Le dice luego que nunca la creyó capaz de ir allí y montarle una escena, y ella le dice que tiene razón, que solo fue a devolverle su cartera, tras lo que se marcha indignada.

Las tres prostitutas están muy tristes en la casa mientras el padre y el hermano de María recogen sus cosas para llevársela.

Antes de irse, el hombre les dice que debe darles las gracias, y ellas dicen que deben pedirle perdón a él.

Se quedan llorando y señalan que en el fondo son solo unas tontas que se dejaron engañar una vez más por un hombre.

Dora ve a la pareja mayor con los prismáticos y observa que la mujer ya anda.

La madre viuda se despide de todos sus hijos que salen hacia el colegio, pero la pareja de recién casados tiene su primera discusión y ven que él amenaza con pegarla, aunque antes de hacerlo decide irse de casa y se preguntan cómo podrían impedirlo.

Dora llama a la mujer a la que dice que esa es su primera discusión y está cometiendo un grave error y que aproveche ese momento, pues es ella quien tiene la razón, pero le pide que no discuta con él y no permita que se vaya y que ceda antes de que el portazo se convierta en una costumbre, pues ella conoce bien a los hombres.

La mujer se queda extrañada, pero en efecto cede y trata de atraer de nuevo al marido, que la abraza.

Luisa les dice que ha decidido no salir más a la calle y cambiar de vida, aunque se muera de hambre, y Luisa dice que ella también.

María les dice que siente haberles causado tantas molestias, pero que han sido sus mejores amigas y no quiere que la olviden, y le dicen que ellas no olvidan nunca.

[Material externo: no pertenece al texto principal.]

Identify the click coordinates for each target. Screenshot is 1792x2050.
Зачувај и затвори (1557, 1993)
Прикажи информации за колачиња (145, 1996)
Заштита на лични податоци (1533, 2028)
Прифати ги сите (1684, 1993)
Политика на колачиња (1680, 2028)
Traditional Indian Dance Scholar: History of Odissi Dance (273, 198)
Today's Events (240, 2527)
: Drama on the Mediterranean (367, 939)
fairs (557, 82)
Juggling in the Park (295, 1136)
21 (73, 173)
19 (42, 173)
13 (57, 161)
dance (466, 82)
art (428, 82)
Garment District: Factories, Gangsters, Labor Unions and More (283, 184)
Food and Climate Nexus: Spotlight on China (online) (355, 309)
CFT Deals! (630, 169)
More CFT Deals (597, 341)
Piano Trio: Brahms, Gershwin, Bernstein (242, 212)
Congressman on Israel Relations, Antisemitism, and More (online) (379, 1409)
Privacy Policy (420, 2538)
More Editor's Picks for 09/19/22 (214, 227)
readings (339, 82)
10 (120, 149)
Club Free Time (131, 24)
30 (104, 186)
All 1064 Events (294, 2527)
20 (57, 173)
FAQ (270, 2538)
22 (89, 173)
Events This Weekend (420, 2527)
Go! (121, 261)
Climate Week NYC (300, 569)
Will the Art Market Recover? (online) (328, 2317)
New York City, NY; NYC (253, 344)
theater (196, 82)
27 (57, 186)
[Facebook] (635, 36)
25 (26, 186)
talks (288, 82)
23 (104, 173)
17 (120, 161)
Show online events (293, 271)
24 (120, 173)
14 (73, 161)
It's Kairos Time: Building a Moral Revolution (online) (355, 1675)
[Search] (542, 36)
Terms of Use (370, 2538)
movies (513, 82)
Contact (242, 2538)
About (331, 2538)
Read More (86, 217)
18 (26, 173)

Se marcha tras ello con su hermano.

Dora les dice a sus amigas que si de verdad desean cambiar de vida lo harán.

Un día Dora sale al encuentro de Carlos con sus mejores galas de prostituta y le pide fuego, y ve que también están allí las otras dos, y les pregunta qué quieren.

Avanzan hacia él al que le preguntan cuánto cree que les puede costar una cosa así.

Dora dice que serán dos años romperle la cara a un tipo como ese.

Él reconoce que se portó mal con María y se arrepiente, aunque les pregunta quiénes son ellas para echárselo en cara.

Luisa mete una piedra en su bolso y lo golpea luego con él y se lo pasan de una a otra golpeándolo, y le dicen que decir lo siento no soluciona nada.

Dora personaliza en él a todos los hombres y le dice: "embusteros, engreídos. Os burláis de las mujeres, pero nunca más", mientras lo golpean con saña.

Se escucha la sirena de un coche policial, pese a lo cual no huyen. Se quedan frente al hombre, que está en el suelo y sin sentido.

El comisario pide que llamen a una ambulancia y les pregunta por qué lo hicieron, y Dora le dice que alguien tenía que pagar por todos.

Él le dice que les advirtió que pasarían una buena temporada en la cárcel, aunque ellas dicen que no le importan, pues estaban deseando cambiar de vida.